Quattro giorni dopo che le pompe di benzina in Iran avevano smesso di funzionare, gli hacker sono riusciti a penetrare nel database di “Atraf”, un sito israeliano di appuntamenti, e ad accedere ai file medici del Machon Mor Medical Institute, network di ospedali privati in Israele. I file sottratti in entrambi gli hackeraggi e comprendenti informazioni riservate su circa 1,5 milioni di israeliani, pari al 16% della popolazione del Paese, sono stati postati su un canale dell’app di messaggistica Telegram. Il governo israeliano ha chiesto di oscurare immediatamente il canale, come è avvenuto, ma gli hacker — un piccolo gruppo denominato Black Shadow — ha postato tutto il materiale su un altro canale e ha continuato a farlo ogni volta che le informazioni sottratte e pubblicate erano rimosse. Il gruppo ha postato anche alcuni file sottratti alla compagnia israeliana di assicurazioni Shirbit, hackerata nel dicembre scorso, che copre i dipendenti del ministero israeliano della Difesa. Né Israele né Iran hanno rivendicato in modo ufficiale gli ultimi attacchi cibernetici, né hanno formulato accuse formali.
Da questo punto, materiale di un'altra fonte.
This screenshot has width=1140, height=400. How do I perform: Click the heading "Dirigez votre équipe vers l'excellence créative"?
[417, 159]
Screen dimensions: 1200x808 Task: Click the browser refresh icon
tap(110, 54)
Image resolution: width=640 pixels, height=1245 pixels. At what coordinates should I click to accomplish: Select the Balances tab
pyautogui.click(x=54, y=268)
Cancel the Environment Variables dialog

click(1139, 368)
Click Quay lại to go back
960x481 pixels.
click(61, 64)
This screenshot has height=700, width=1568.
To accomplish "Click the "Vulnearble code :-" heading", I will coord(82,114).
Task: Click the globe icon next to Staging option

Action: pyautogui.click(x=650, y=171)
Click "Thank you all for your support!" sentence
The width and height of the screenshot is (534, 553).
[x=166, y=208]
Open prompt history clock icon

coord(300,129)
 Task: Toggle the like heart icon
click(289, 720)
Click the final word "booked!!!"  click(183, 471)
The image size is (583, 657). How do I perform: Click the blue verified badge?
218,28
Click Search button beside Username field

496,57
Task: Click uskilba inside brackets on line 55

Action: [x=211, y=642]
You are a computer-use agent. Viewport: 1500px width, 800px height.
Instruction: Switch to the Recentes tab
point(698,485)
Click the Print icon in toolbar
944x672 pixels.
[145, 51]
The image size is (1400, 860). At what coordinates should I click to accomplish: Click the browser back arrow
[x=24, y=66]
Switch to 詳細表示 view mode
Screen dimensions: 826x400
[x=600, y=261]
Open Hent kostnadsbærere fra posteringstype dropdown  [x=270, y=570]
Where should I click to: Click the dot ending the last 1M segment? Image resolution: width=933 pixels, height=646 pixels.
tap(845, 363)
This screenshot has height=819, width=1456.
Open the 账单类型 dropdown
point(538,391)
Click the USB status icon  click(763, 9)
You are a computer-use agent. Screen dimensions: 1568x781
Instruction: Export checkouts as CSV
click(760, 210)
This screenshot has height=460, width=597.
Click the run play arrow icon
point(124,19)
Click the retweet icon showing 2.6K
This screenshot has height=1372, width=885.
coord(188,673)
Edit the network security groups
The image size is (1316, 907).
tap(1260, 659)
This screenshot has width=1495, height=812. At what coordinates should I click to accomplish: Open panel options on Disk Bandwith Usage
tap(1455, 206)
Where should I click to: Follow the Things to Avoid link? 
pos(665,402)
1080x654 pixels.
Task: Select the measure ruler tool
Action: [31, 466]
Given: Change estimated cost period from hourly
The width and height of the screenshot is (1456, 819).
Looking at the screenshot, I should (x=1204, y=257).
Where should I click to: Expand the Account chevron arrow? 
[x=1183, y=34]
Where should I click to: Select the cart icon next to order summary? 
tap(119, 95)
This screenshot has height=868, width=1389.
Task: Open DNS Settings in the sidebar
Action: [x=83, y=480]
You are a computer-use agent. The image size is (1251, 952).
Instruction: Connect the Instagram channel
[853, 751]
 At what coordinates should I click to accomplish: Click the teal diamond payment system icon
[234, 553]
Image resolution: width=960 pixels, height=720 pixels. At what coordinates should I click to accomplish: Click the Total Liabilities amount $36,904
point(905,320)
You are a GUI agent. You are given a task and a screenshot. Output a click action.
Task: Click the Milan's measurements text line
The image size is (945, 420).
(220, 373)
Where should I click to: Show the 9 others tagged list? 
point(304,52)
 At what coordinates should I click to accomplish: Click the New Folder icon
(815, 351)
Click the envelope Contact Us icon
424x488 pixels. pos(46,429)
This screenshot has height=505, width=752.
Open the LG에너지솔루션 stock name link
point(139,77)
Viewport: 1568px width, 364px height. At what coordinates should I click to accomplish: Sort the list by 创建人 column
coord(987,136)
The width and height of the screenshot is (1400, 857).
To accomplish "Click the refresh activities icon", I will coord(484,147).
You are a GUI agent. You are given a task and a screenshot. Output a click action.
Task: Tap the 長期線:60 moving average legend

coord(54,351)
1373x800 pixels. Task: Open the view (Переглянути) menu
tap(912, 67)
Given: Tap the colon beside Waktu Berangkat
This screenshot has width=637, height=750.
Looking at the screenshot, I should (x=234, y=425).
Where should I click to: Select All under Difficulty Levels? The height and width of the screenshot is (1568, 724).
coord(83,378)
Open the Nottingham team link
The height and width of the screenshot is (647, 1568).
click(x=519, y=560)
I funzionari israeliani si sono rifiutati di accusare pubblicamente l’Iran, mentre i funzionari iraniani hanno addebitato l’attacco alle loro stazioni di servizio a un Paese straniero non meglio identificato. «Stiamo vivendo una fase pericolosa», ha detto lunedì in una chat su Clubhouse Maysam Behravesh, ex capo analista per il ministero dell’intelligence iraniano. «Ci sarà una nuova serie di attacchi cibernetici su vasta scala contro le nostre infrastrutture. Siamo a un solo passo da uno scontro militare vero e proprio».